The Hot Zone project concluded with Sites' coverage of the Israeli-Hezbollah conflict of 2006. Currently, updates on Hot Zone stories and themes are periodically posted on the Hot Zone page. Recent posts include an update on Sites' most popular story from the Hot Zone, a report on an Afghan child bride.

==People of the Web==

After the Hot Zone project was completed, Sites began working on a domestic feature series profiling the unique voices from the online world, called "People of the Web." A new profile was posted every week until the series was discontinued in 2008.

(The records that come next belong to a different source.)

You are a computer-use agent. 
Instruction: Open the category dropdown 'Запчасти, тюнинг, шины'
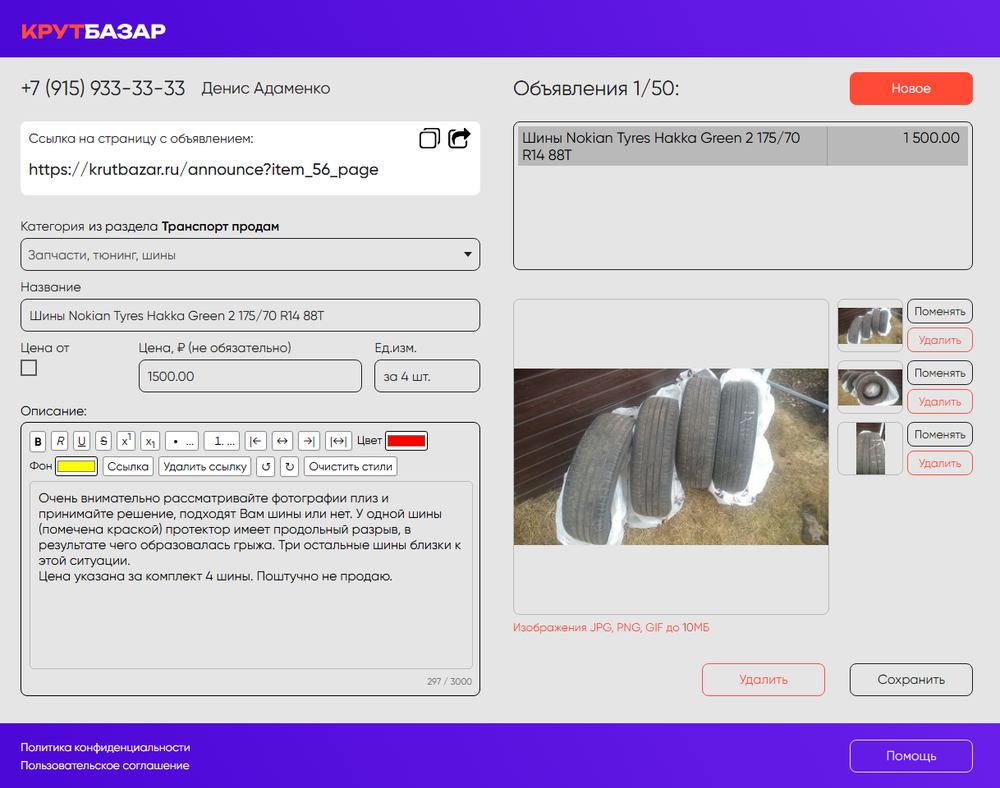(x=250, y=255)
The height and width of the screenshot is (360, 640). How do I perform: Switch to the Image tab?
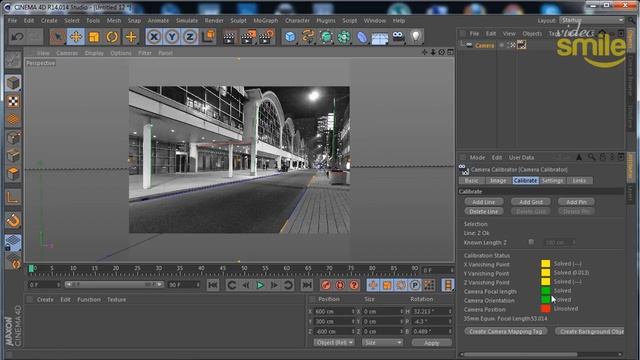pos(498,180)
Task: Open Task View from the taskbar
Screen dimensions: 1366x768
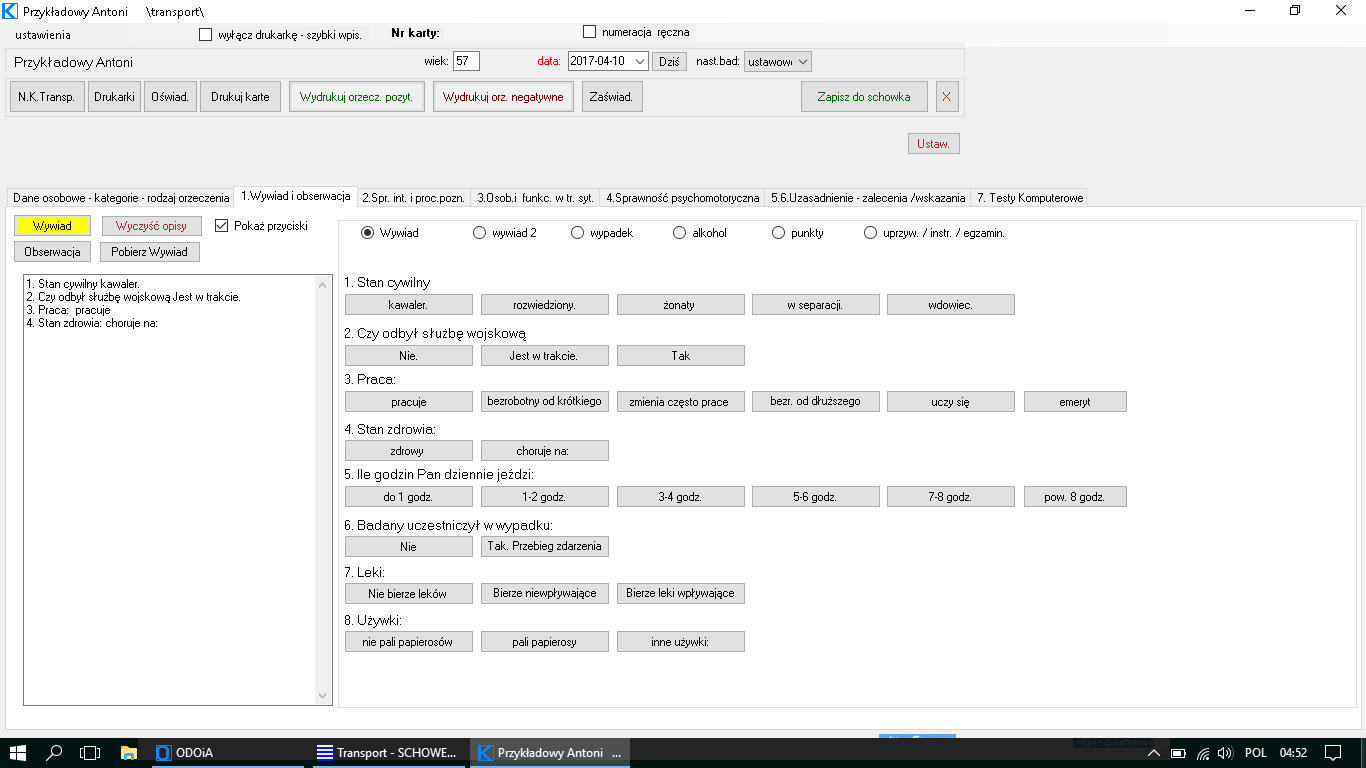Action: coord(90,752)
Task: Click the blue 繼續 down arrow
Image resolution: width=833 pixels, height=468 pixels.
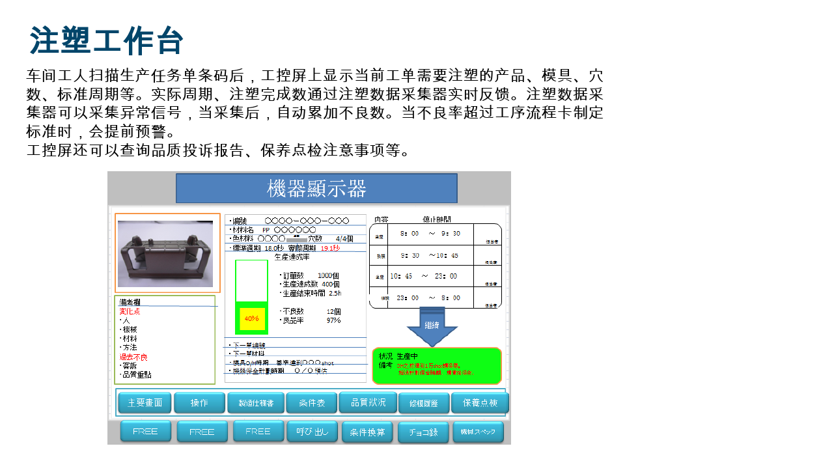Action: pos(432,328)
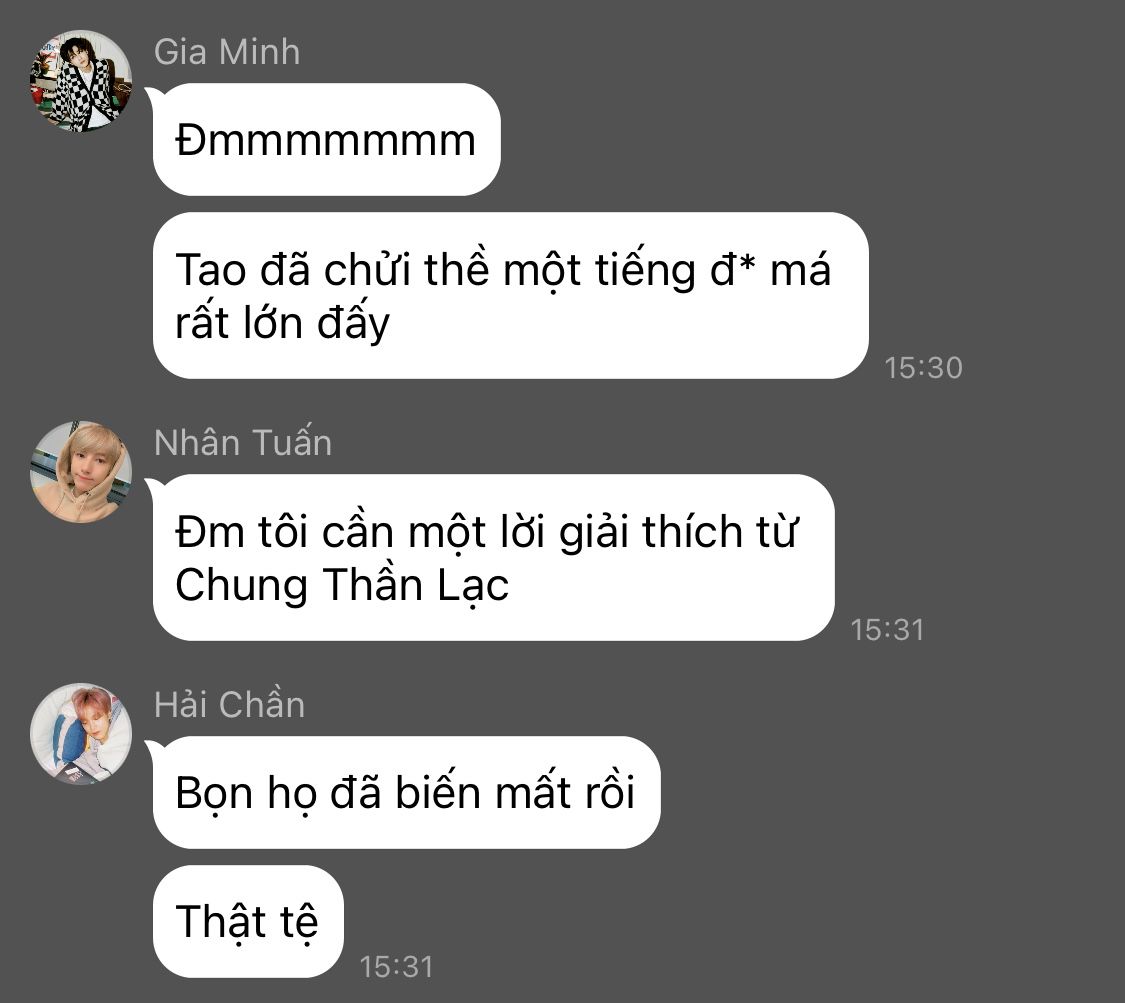Select the 'Đmmmmmmm' message bubble
Screen dimensions: 1125x1003
326,139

==Awards and recognition==
Sites was recently selected as a 2010 Nieman Fellow, a prestigious journalism fellowship at Harvard University. In September 2008, Sites was awarded Manchester College's 2008 Innovator of the Year Award.

Sites was honored with the Payne Award for Ethics in Journalism for the mosque video and was additionally nominated for the national Emmy Award. Sites was also honored by Wired magazine, receiving the magazine's RAVE Award for his popular blog. He was also awarded the Daniel Pearl Award, for courage and integrity in journalism, by the Los Angeles Press Club in 2006.

He won the Edward R. Murrow Award in 1999 for his contributions to NBC's coverage of the war in Kosovo.